Gierek decade (1970–1980)

Edward Gierek

Gierek, like Gomułka in 1956, came to power on a raft of promises that everything would be different from now on; that wages would rise, prices would remain stable, there would be freedom of speech, and those responsible for the violence at Gdynia and elsewhere would be punished. Although Poles were much more sceptical than they had been in 1956, Gierek was believed to be an honest and well-intentioned man, and his promises bought him some time. He used this time to create a new economic program, one based on large-scale borrowing from banks in the West — mainly from the United States and West Germany — to buy technology that would upgrade Poland's production of export goods. This massive borrowing, estimated to have totaled US$10 billion, was used to re-equip and modernize Polish industry, and to import consumer goods to give the workers more incentive to work.

For the next four years, Poland enjoyed rapidly rising living standards and an apparently stable economy. Real wages rose 40% between 1971 and 1975, and for the first time many Poles could afford to buy cars, televisions and other consumer goods. Poles living abroad, veterans of the Armia Krajowa and the Polish Armed Forces in the West, were invited to return and to invest their money in Poland, which many did. The peasants were subsidized to grow more food. Poles were able to travel — mainly to West Germany, Sweden and Italy — with little difficulty. There was also some cultural and political relaxation. As long as the "leading role of the Party" and the Soviet "alliance" were not criticized, there was a limited freedom of speech. With the workers and peasants reasonably happy, the regime knew that a few grumbling intellectuals could pose no challenge.

• THE DATA:
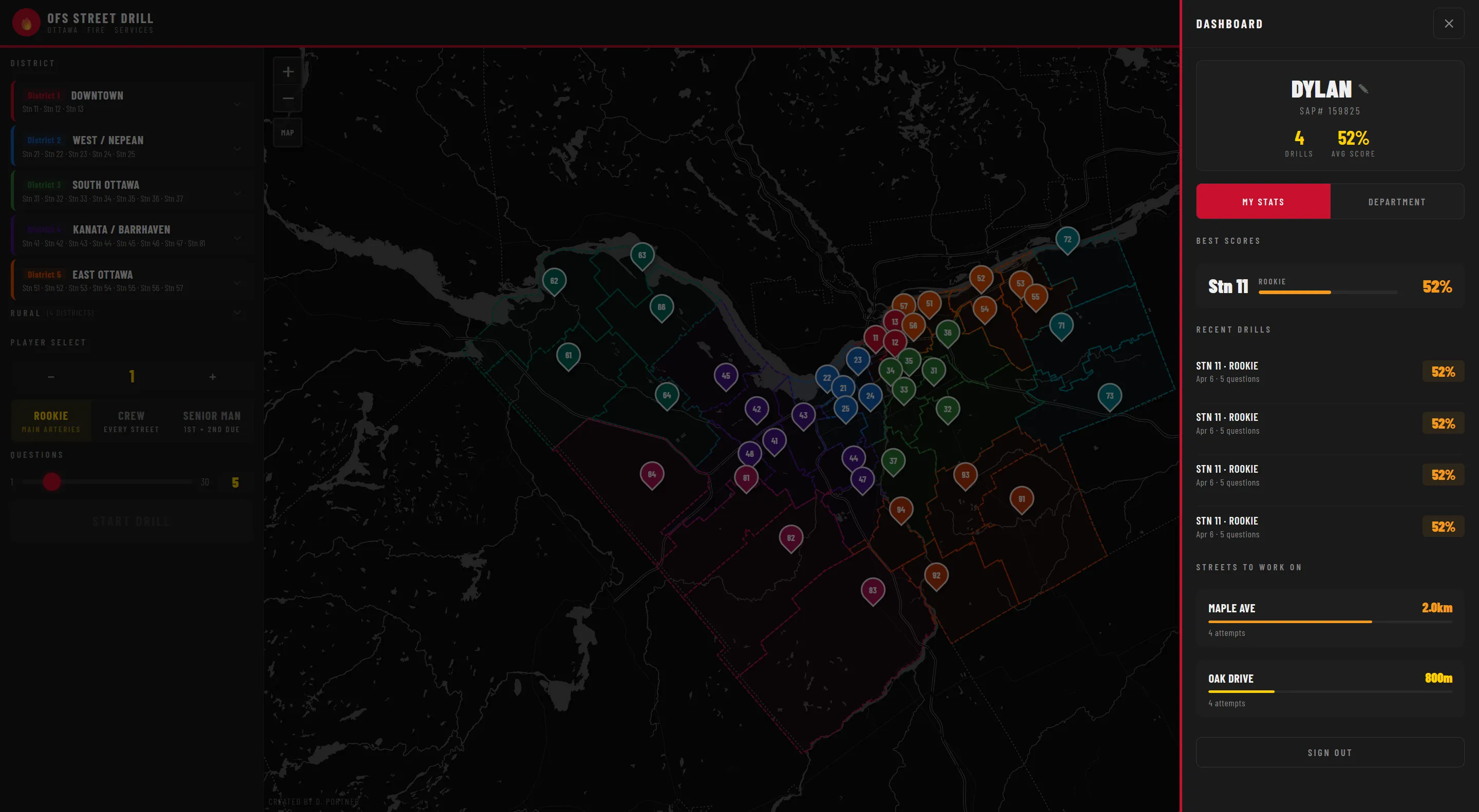Switch to the Department tab
The width and height of the screenshot is (1479, 812).
click(1396, 201)
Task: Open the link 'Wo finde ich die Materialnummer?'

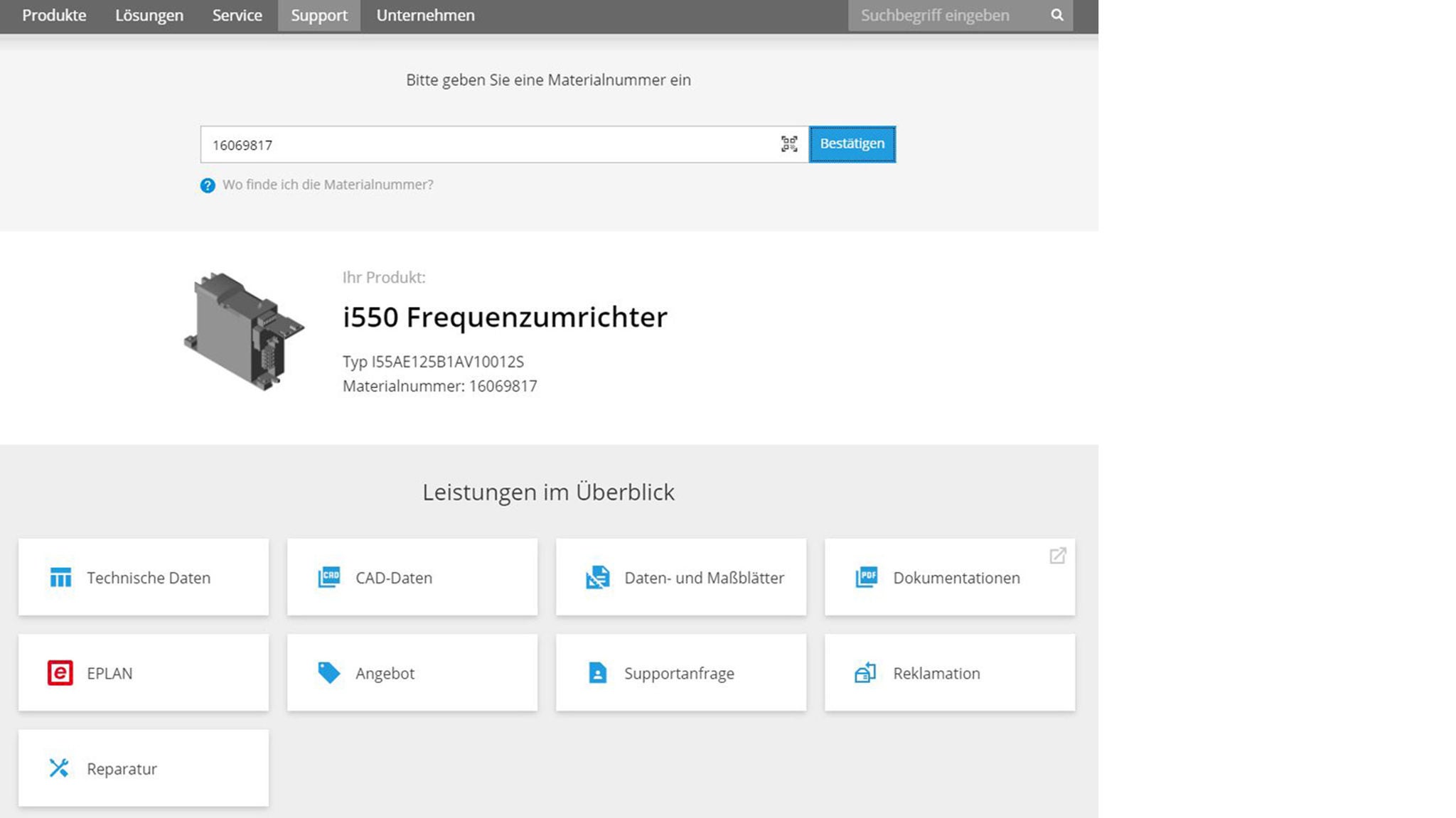Action: 328,185
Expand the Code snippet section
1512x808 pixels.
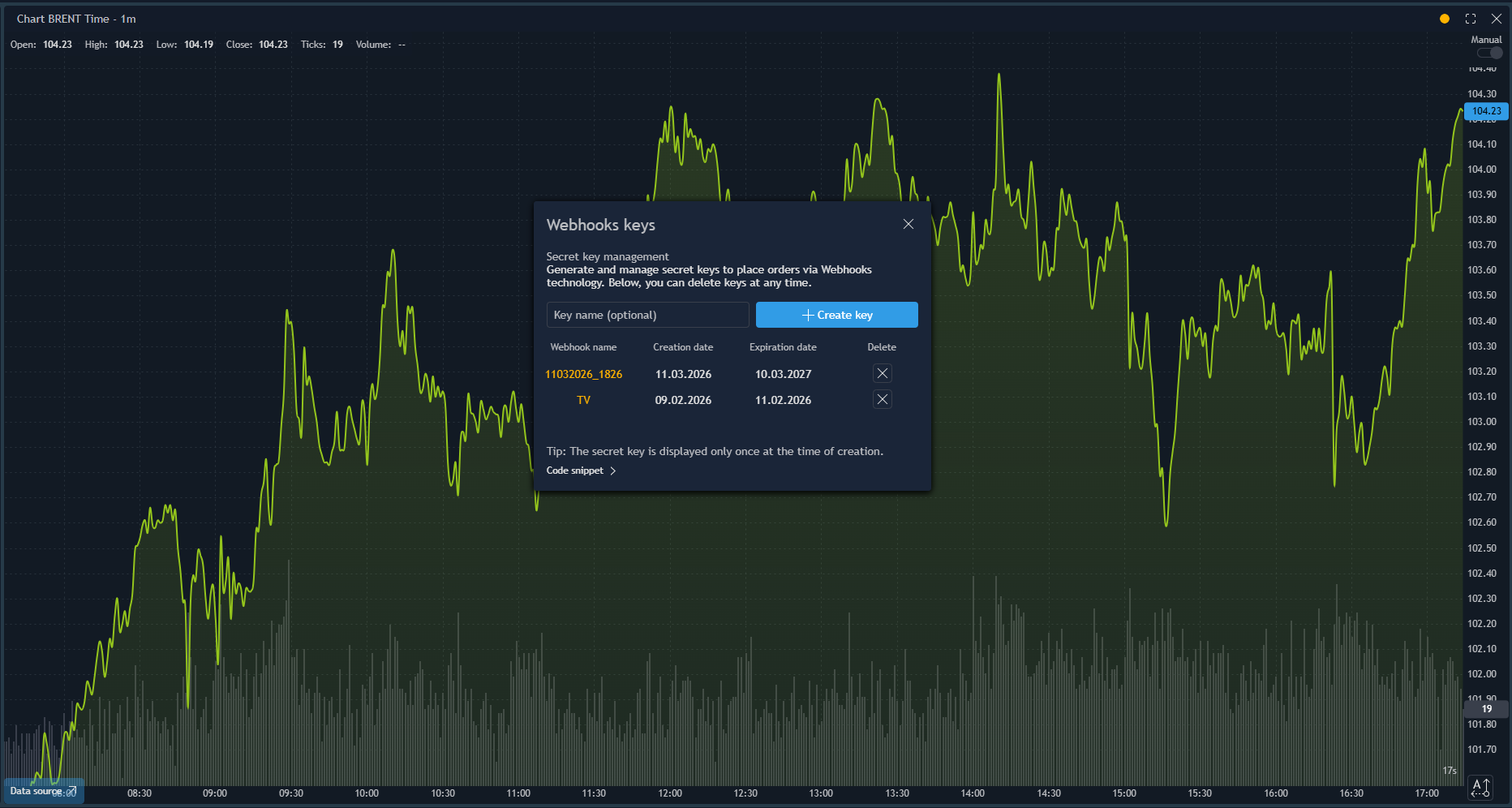[574, 471]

• WRITTEN TASKS:
**A.** According to the text on the Gierek decade, by how much did real wages in Poland rise between 1971 and 1975?
**B.** Lay out the lines of the records as a JSON list of strings, with one string per line. Skip blank lines and leave the pictures out.
The text and the records have nothing to do with each other.

• FULL ANSWERS:
**A.** 40%

**B.**
[
  "Switch to the Department tab",
  "The width and height of the screenshot is (1479, 812).",
  "click(1396, 201)",
  "Task: Open the link 'Wo finde ich die Materialnummer?'",
  "Action: 328,185",
  "Expand the Code snippet section",
  "1512x808 pixels.",
  "[574, 471]"
]